A Whole New Side of Winter
Explore eastern Montana’s winter wonderland
From vast prairies to icy lakes to otherworldly rock gardens frosted with snow, Eastern Montana’s diverse winter landscapes offer a little something for every off-the-beaten-track traveler. Winter recreation under the Big Sky is all about wide-open spaces, quiet snowscapes, and charming, friendly communities to warm you up after your adventure. With plentiful public lands, eastern Montana has opportunities for ice fishing to stargazing and everything in between. These top destinations for popular winter activities are just the tip of the iceberg.
Go to: Fort Peck Reservoir
Huge (245,000 acres, with more than 1,500 miles of shoreline), deep (220 feet), and remote (in Montana’s little-tracked northeastern corner), Fort Peck Reservoir is a gold mine for ice fishing. With so much territory and so few anglers, your chances of landing some of the lake’s trophy-size lake trout, walleye, or northern pike are great. At the reservoir, which was created when the Fort Peck Dam was built on the Missouri River from 1933 to 1937, anglers can use live bait, set up to six tip-ups, or try jigging for trout under the ice. Local guides can help outfit you with gear and pinpoint the big ones.
Home base: Fort Peck
This little town on the northern shore of the reservoir was born to house the workers who built Fort Peck Dam, and it endures as a friendly adventure base. Make sure to check out the Fort Peck Interpretive Center to see dinosaur fossils, native wildlife exhibits, and historic materials from the dam-building era. For dinner, enjoy specials like prime rib and steamed mussels with a lake view at The Gateway Club.
Snowshoeing and Hiking
Go to: Makoshika State Park
Montana’s largest state park gets even more beautiful when the snow falls. Named for a variant spelling of the Lakota word for “bad land” or “bad earth,” Makoshika protects a unique landscape of dry, rocky badlands, arches, and stone hoodoos. Pull on traction devices (spikes are likely all you’ll need unless there’s a ton of snow on the ground) and hike one of the park’s signature trails, like Cap Rock Trail: This half-mile-long loop leads past some of the park’s most fascinating geology. Makoshika’s badlands are part of the Hell Creek Formation, one of the richest dinosaur fossil areas in the world, and the visitor center features fossils and dino exhibits.
Home base: Glendive
Sandwiched between Makoshika State Park and the Yellowstone River, Glendive is an ideal recreation hub. Toast your wintry hike with a heady Trans-Siberian Stout at Cross Country Brewing. If cocktails and wine are more to your taste, head to Bloom and Vine for margaritas, martinis, and a variety of wines by the glass.
Go to: Charles M. Russell National Wildlife Refuge
Not surprisingly, the vast prairies, forests, and Upper Missouri River Breaks of northeastern Montana are home to spectacular wildlife. One area in particular—the Charles M. Russell National Wildlife Refuge—anchors a huge tract of public land where you can scope for animals like elk, pronghorn, mule deer, bighorn sheep, and if you’re lucky, mountain lions. More than 250 bird species migrate through or make their homes here, including bald eagles and sage grouse, plus bison restoration on adjacent lands. It’ll likely be just you and the wildlife when you visit in winter—just be sure to bundle up, as temps can dip to -20°F or colder.

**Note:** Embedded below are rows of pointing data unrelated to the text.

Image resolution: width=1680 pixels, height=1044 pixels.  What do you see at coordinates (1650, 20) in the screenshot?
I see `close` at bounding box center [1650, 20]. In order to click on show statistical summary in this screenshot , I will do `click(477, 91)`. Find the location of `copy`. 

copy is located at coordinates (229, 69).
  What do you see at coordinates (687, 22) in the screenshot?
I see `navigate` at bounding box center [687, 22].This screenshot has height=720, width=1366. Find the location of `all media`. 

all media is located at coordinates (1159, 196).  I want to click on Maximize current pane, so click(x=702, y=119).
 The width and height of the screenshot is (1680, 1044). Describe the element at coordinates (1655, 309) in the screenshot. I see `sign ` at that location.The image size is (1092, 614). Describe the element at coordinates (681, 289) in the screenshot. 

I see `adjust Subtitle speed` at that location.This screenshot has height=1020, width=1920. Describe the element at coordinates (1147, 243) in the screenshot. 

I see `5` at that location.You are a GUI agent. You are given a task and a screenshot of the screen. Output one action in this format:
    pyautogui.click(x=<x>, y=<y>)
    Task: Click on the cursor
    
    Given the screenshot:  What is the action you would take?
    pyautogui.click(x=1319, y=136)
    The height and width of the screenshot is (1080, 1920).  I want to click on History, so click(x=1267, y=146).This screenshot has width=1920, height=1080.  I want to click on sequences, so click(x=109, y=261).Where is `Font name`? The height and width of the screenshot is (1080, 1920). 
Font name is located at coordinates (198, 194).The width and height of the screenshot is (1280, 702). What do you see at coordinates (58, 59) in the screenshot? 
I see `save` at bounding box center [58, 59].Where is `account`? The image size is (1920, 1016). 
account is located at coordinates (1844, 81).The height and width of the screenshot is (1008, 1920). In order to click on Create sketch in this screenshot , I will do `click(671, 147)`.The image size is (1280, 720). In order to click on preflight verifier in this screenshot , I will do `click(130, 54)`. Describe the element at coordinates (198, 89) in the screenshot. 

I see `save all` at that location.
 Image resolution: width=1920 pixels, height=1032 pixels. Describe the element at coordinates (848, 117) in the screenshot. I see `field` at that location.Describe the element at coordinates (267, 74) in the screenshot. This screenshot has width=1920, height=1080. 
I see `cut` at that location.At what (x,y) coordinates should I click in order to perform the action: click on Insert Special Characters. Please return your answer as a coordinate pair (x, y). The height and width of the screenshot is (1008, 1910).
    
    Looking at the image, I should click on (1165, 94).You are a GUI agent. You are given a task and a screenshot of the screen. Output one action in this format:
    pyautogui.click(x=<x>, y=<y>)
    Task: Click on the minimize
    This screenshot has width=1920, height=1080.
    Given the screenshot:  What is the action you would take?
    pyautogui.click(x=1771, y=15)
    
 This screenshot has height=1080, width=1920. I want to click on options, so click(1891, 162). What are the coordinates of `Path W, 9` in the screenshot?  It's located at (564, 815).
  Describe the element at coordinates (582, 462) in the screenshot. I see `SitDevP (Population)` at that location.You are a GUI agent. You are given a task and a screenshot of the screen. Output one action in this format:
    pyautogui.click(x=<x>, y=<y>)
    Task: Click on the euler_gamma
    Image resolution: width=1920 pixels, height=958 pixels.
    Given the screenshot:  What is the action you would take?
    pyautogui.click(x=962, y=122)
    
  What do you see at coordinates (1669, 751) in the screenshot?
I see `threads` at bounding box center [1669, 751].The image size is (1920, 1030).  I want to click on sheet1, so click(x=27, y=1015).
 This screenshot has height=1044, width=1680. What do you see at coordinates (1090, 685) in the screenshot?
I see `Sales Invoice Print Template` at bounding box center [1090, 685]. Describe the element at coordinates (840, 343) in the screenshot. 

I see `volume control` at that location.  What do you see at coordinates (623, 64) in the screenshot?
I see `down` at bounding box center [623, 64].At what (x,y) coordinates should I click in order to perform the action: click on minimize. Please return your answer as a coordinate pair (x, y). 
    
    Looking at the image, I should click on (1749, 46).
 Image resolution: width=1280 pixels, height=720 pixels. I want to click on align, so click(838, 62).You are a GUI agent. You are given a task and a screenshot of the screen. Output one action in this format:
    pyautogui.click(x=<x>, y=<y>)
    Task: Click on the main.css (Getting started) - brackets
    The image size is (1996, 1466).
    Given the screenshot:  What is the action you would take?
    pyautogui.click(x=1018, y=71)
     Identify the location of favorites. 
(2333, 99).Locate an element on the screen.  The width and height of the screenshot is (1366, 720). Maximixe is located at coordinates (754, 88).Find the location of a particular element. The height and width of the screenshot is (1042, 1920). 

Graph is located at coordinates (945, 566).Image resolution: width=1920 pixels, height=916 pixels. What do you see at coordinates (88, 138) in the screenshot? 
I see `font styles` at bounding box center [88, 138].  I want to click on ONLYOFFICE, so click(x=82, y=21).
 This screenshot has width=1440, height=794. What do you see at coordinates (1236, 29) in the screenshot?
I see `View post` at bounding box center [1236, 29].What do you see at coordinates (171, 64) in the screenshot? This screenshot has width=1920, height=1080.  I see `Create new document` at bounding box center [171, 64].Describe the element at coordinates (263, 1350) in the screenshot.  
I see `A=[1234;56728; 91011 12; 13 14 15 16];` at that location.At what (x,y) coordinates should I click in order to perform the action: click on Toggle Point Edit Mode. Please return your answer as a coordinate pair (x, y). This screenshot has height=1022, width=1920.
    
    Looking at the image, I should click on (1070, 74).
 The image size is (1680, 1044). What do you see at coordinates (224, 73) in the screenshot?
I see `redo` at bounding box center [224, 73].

Home bases: Glasgow and Lewistown
These two reserves span a considerable distance. If you’re checking out the eastern side of it, the small town of Glasgow is your best bet. Tip: The thin-crust pies at Eugene’s Pizza are a local favorite. If you’re exploring the western end of the reserves, base yourself in Lewistown. The historic Calvert Hotel right downtown is an excellent place to retire after a pint at Big Spring Brewing.
Go to: Medicine Rocks State Park
Far from the lights of any town, this park’s stunning night skies have earned it a place on the state’s Trail to the Stars network and an international designation as a Dark Sky Sanctuary (Montana’s only one). By day, hike or snowshoe among the park’s distinctive rock pillars, eroded into Swiss cheese-like patterns. But the real show starts when the sun goes down. Ready to experience winter camping? The 12 campsites within Medicine Rocks State Park are available on a first-come, first-served basis and range from $4 to $34 per night.
Home base: Miles City
This small town is a proud stop on the Southeast Montana Burger Trail, where the enormous stuffed burger at Tubb’s Pub earns “favorite burger” honors. Miles City is also known for art, from paintings and sculptures at the Waterworks Art Museum to fine leatherworking at Miles City Saddlery.